**Problem to solve**.
Wherever pictures appear in the listing below, leave them out, and copy exactly, and only, everything from the line with "Image resolution: width=502" down to the line with "Visit the @trad_west_ handle".

**Data records**.
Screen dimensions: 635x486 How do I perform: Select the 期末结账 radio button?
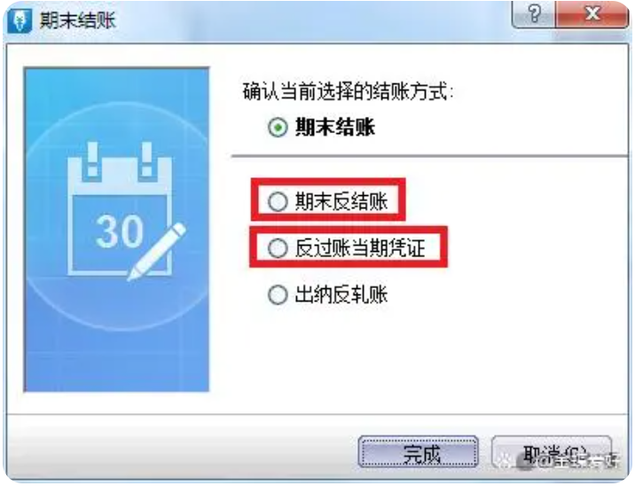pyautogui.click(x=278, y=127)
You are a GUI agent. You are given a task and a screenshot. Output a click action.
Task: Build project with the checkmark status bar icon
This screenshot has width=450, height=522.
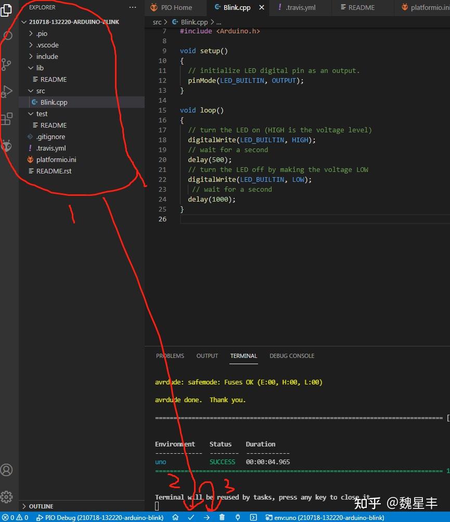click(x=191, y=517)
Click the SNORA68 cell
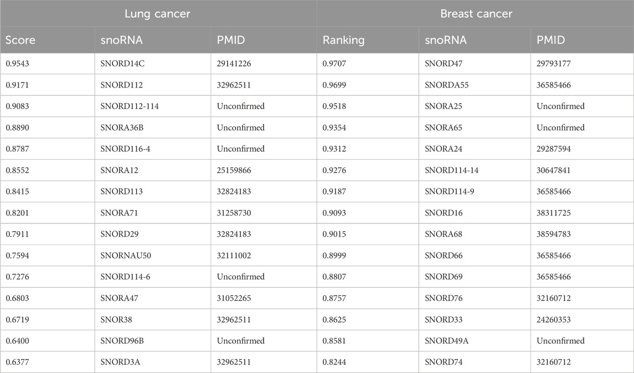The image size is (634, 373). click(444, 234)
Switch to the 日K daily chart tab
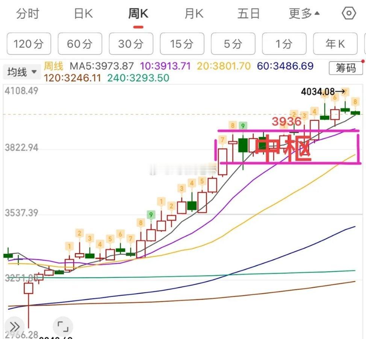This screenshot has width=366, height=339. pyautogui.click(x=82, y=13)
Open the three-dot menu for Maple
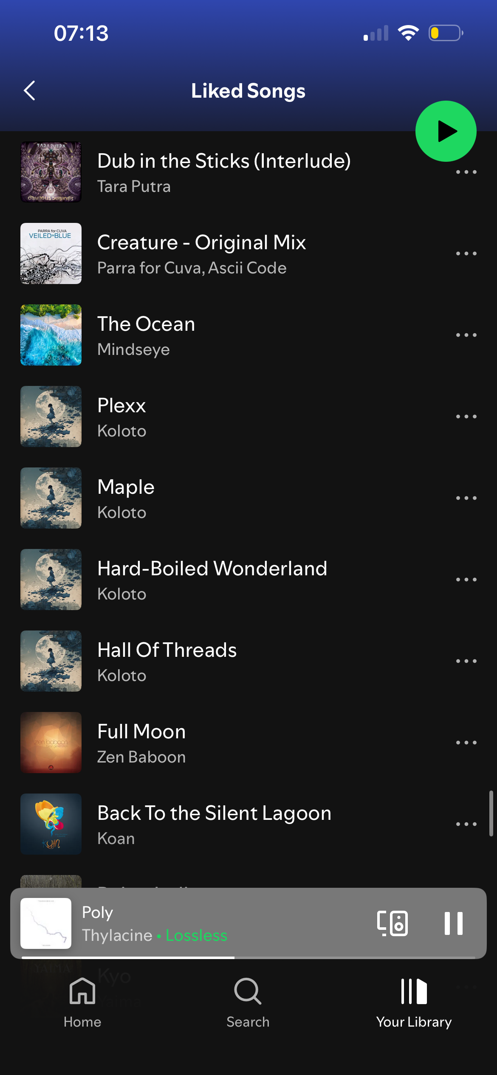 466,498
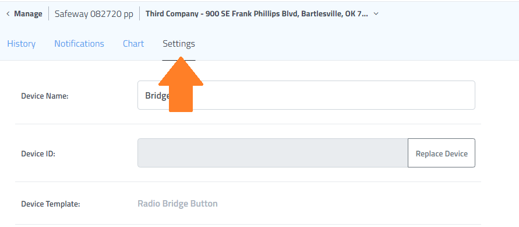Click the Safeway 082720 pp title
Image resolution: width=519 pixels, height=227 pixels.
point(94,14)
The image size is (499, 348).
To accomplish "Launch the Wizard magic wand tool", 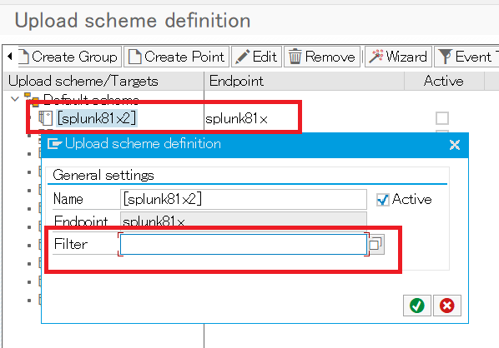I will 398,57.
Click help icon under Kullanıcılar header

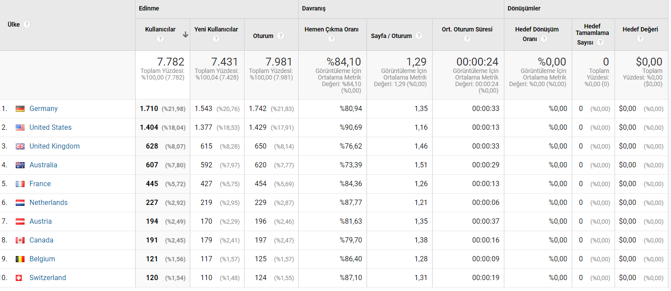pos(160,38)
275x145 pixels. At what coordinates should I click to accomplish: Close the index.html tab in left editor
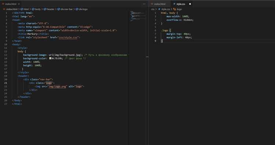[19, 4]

...

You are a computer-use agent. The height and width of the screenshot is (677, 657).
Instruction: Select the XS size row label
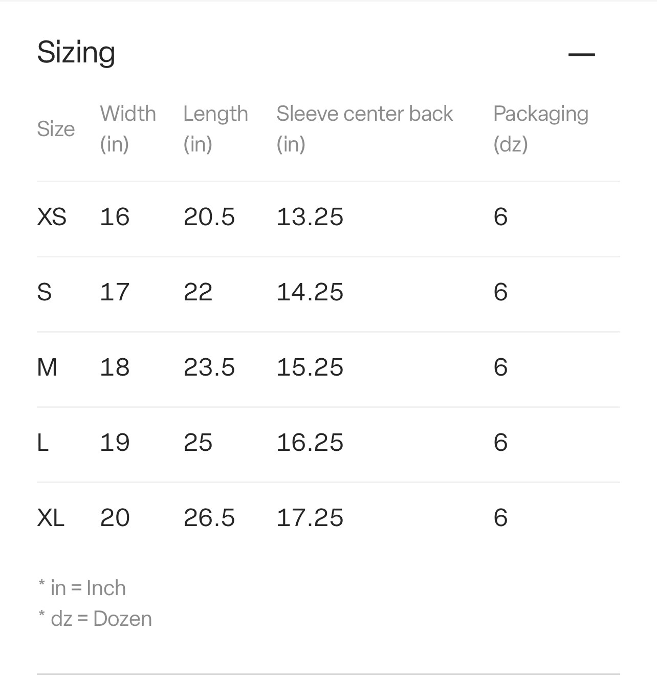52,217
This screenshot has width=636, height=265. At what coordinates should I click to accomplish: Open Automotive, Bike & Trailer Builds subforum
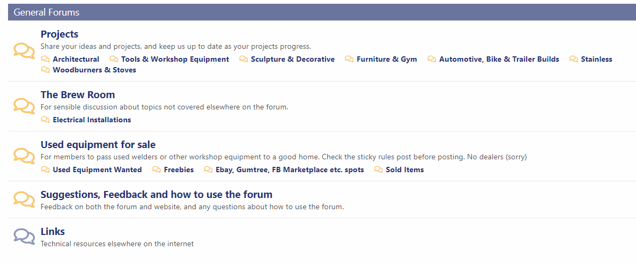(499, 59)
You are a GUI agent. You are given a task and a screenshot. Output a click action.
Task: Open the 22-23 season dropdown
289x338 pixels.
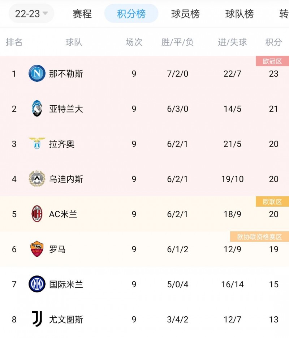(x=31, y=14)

...

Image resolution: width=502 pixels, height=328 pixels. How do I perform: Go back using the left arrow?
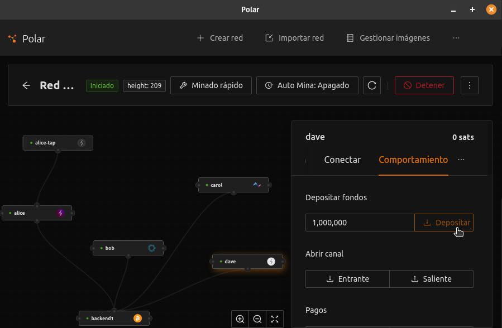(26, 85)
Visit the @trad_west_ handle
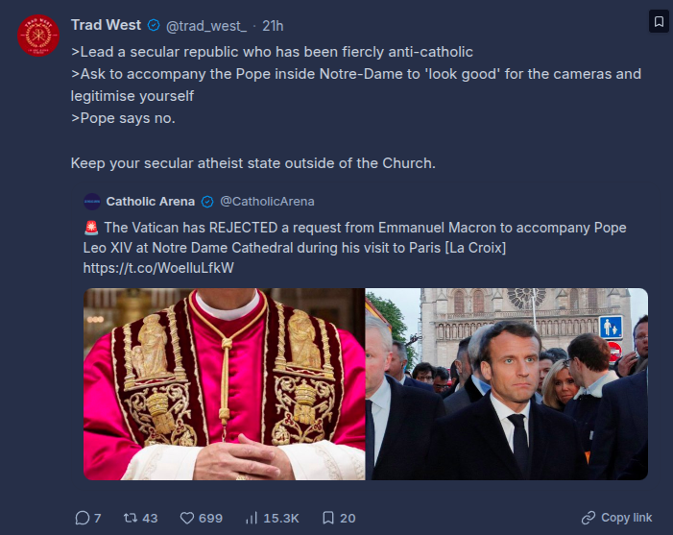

**Exercise solution**.
Image resolution: width=502 pixels, height=328 pixels. How do I perform: Go back using the left arrow?
(26, 85)
Visit the @trad_west_ handle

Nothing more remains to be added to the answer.